A quantia produziu em mim aquele breve silêncio interior que acompanha certas revelações existenciais. Por setecentos euros, um cidadão sensato considera uma pequena viagem, a aquisição de livros raros, um electrodoméstico respeitável ou a resolução de algum problema doméstico antigo.
Fiquei então consciente de que poderia acabar a canalizar setecentos euros para a paciente acumulação de laterais-esquerdos canadianos, suplentes iranianos e outros artefactos cromísticos cuja raridade artificial haveria de desencadear surtos especulativos entre cavalheiros da minha idade que deveriam, em tese, estar a discutir pensões, geopolítica, transparência da Administração Pública ou lombalgias.
Em vez de ganhar juízo, compreendi que isto não poderia ser tratado com amadorismo: exigia estratégia. Ou seja, se a Humanidade produziu inteligência artificial para responder a emails corporativos, fabricar retratos absurdos e auxiliar estudantes preguiçosos, não vejo razão para não a mobilizar para um objectivo verdadeiramente digno: derrotar, tanto quanto possível, o modelo económico da Panini.
A campanha será, pois, conduzida com método. A máquina fará contas, projectará probabilidades, calculará redundâncias, indicará o ponto exacto a partir do qual a compra de novas saquetas deixa de ser racional e passa a configurar uma forma ligeira de automutilação financeira. Eu fornecerei os dados empíricos: quantos cromos tenho, quantos faltam, quantos repetidos surgem, que oportunidades de troca aparecem e quando a aquisição avulsa se torna economicamente mais sensata do que persistir na esperança irracional.
Luto contra um monstro. A Panini deverá conhecer em profundidade a alma humana. O seu modelo assenta, presumo, na transformação gradual do coleccionador num ser emocionalmente fragilizado que, já com mais de oitenta por cento da colecção concluída, continua a comprar saquetas movido pela convicção delirante de que a próxima conterá aquilo que lhe falta. E sem falhar.

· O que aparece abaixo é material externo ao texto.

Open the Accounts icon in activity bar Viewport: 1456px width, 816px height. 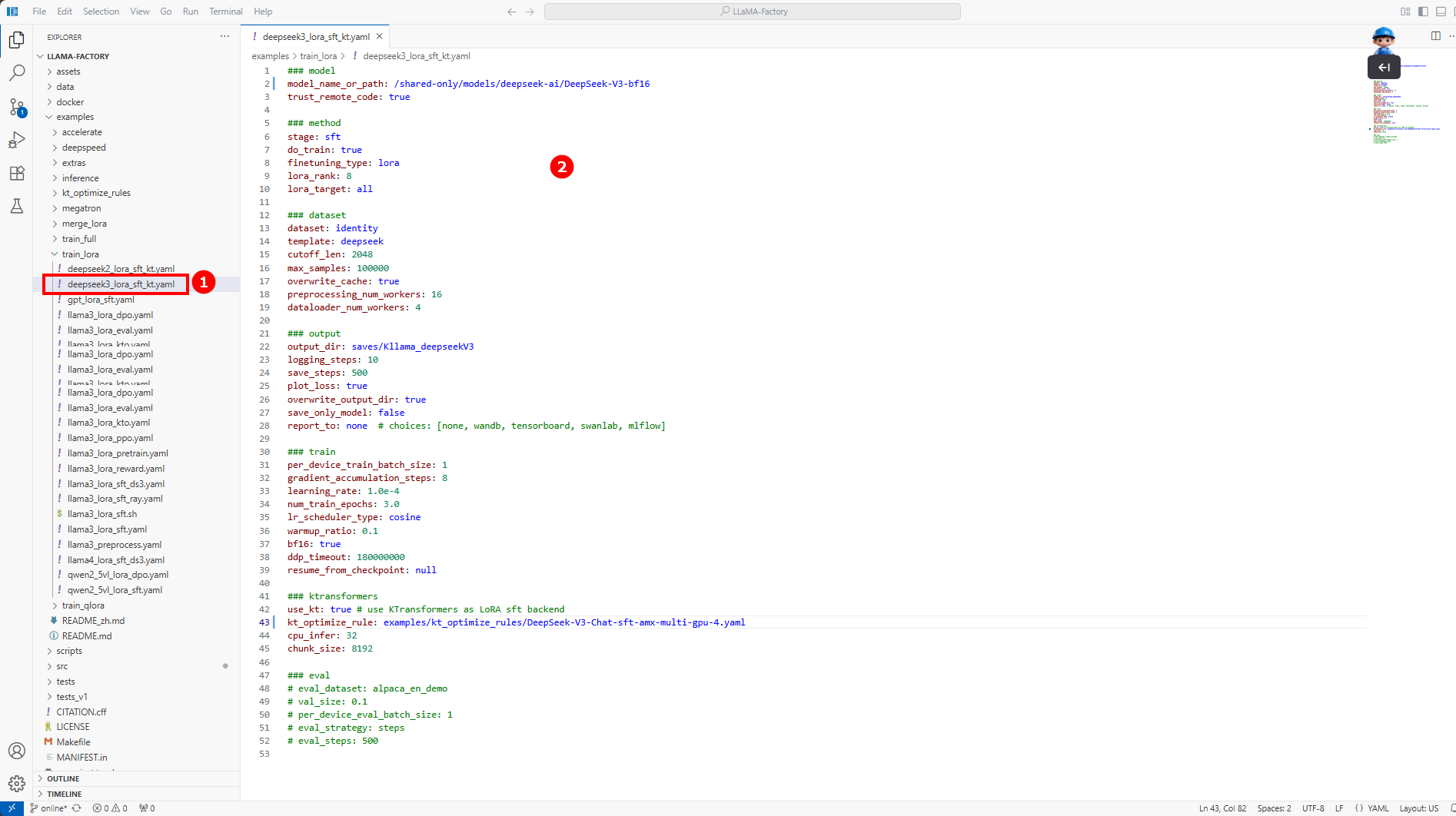click(x=16, y=751)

Mas, desta vez, talvez haja um pequeno problema para a multinacional italiana. Não enfrentarei esta guerra sozinho. Trago comigo um algoritmo.
E, se ele falhar, restará sempre a mais antiga e respeitável das tradições nacionais: a troca desigual argumentada, a negociação emocional e aquela capacidade portuguesa de atribuir valor objectivo a equivalências absolutamente delirantes.
No fundo, com a idade, a infância não desaparece — apenas aprende a usar ferramentas estatísticas.